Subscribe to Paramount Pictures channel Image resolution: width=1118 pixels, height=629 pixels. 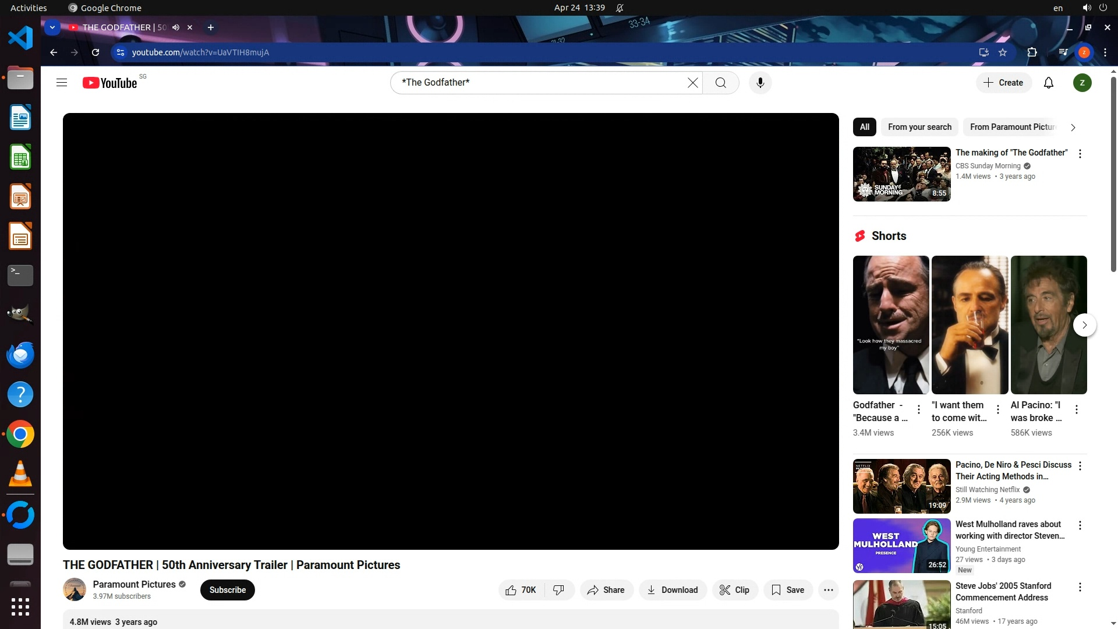(x=228, y=590)
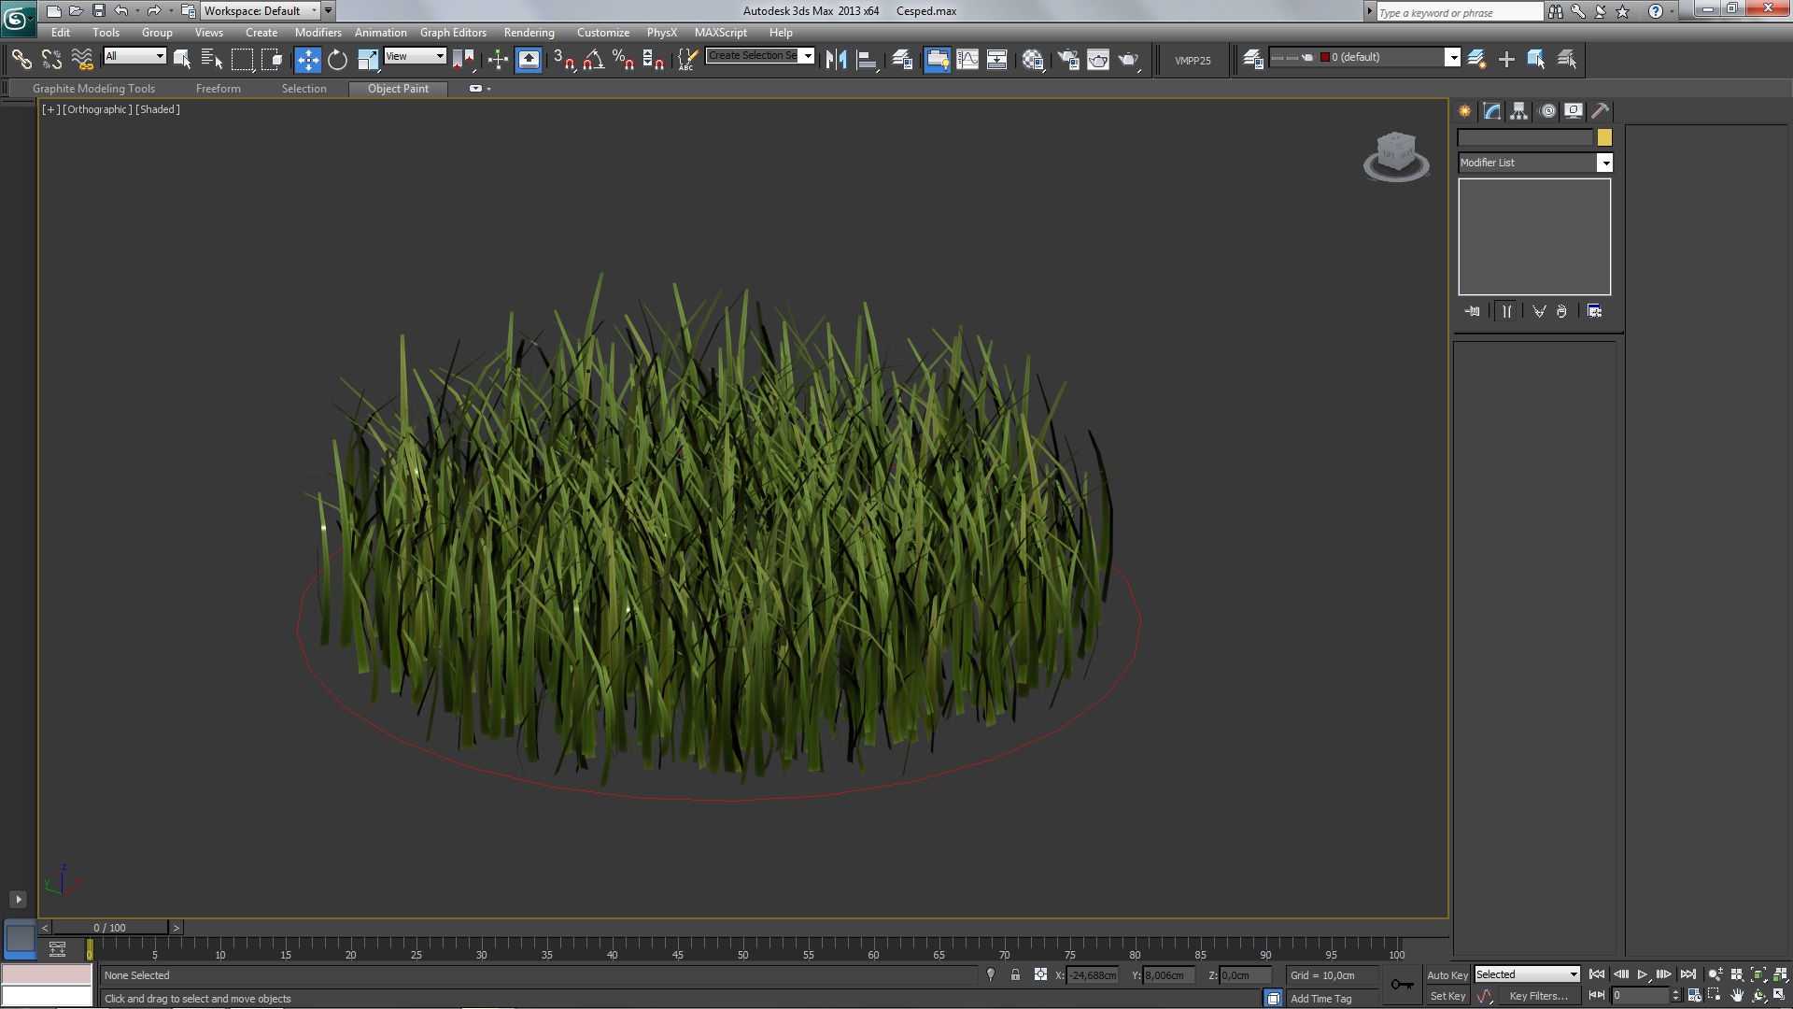This screenshot has width=1793, height=1009.
Task: Open the Modifier List dropdown
Action: tap(1604, 163)
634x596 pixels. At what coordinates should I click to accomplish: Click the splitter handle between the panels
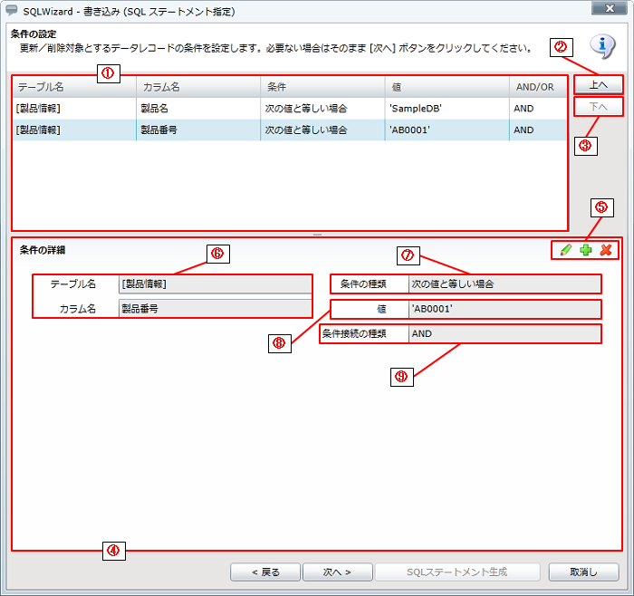317,235
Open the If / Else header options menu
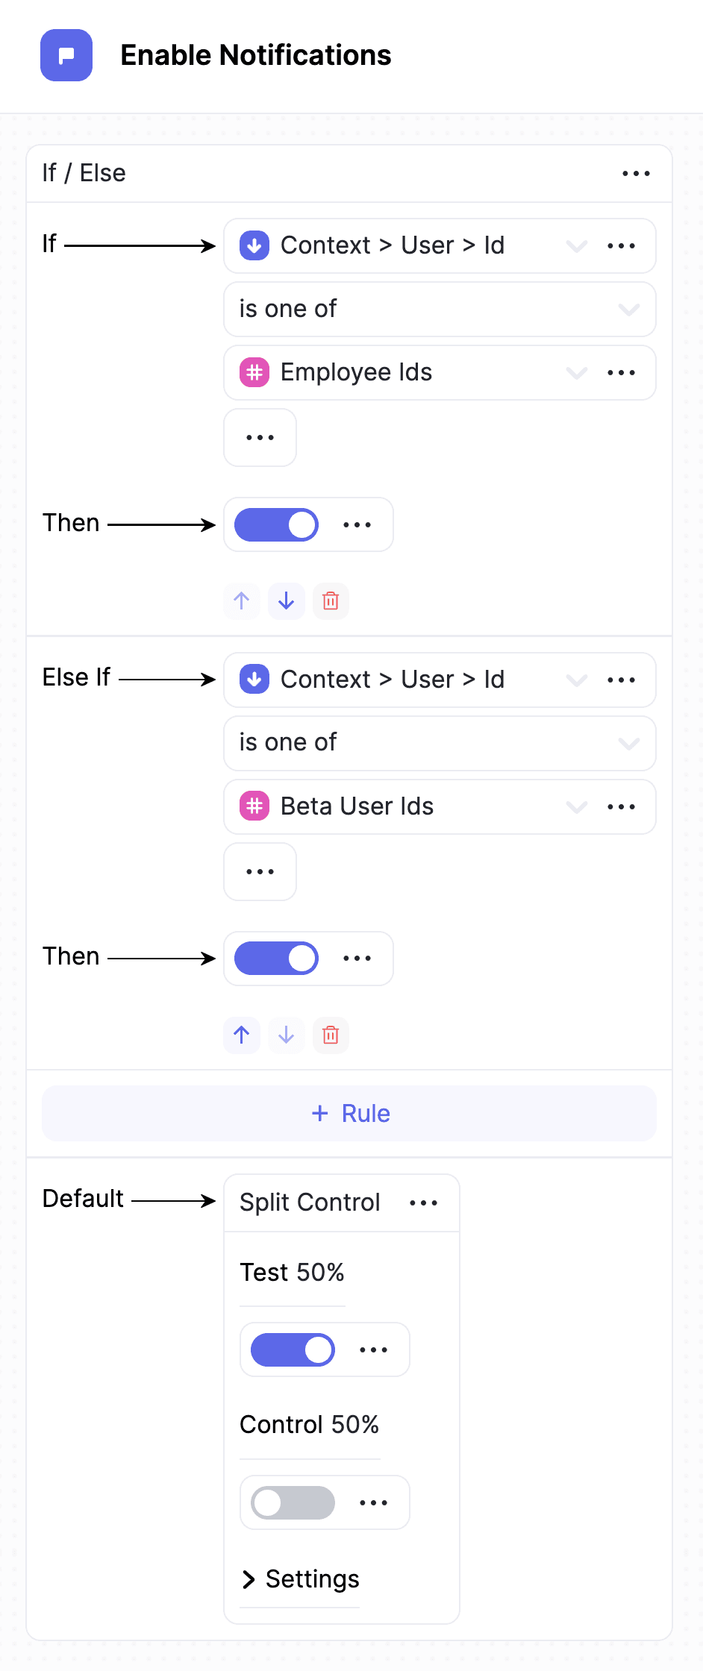 point(636,174)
____________
Can you return the data from the line containing "634x596 pixels. At" through the end, word for word and without the pictures?

**RESPONSE TO THIS EXERCISE:**
634x596 pixels. At what coordinates should I click to accomplish: Click the splitter handle between the panels
317,235
Open the If / Else header options menu
 point(636,174)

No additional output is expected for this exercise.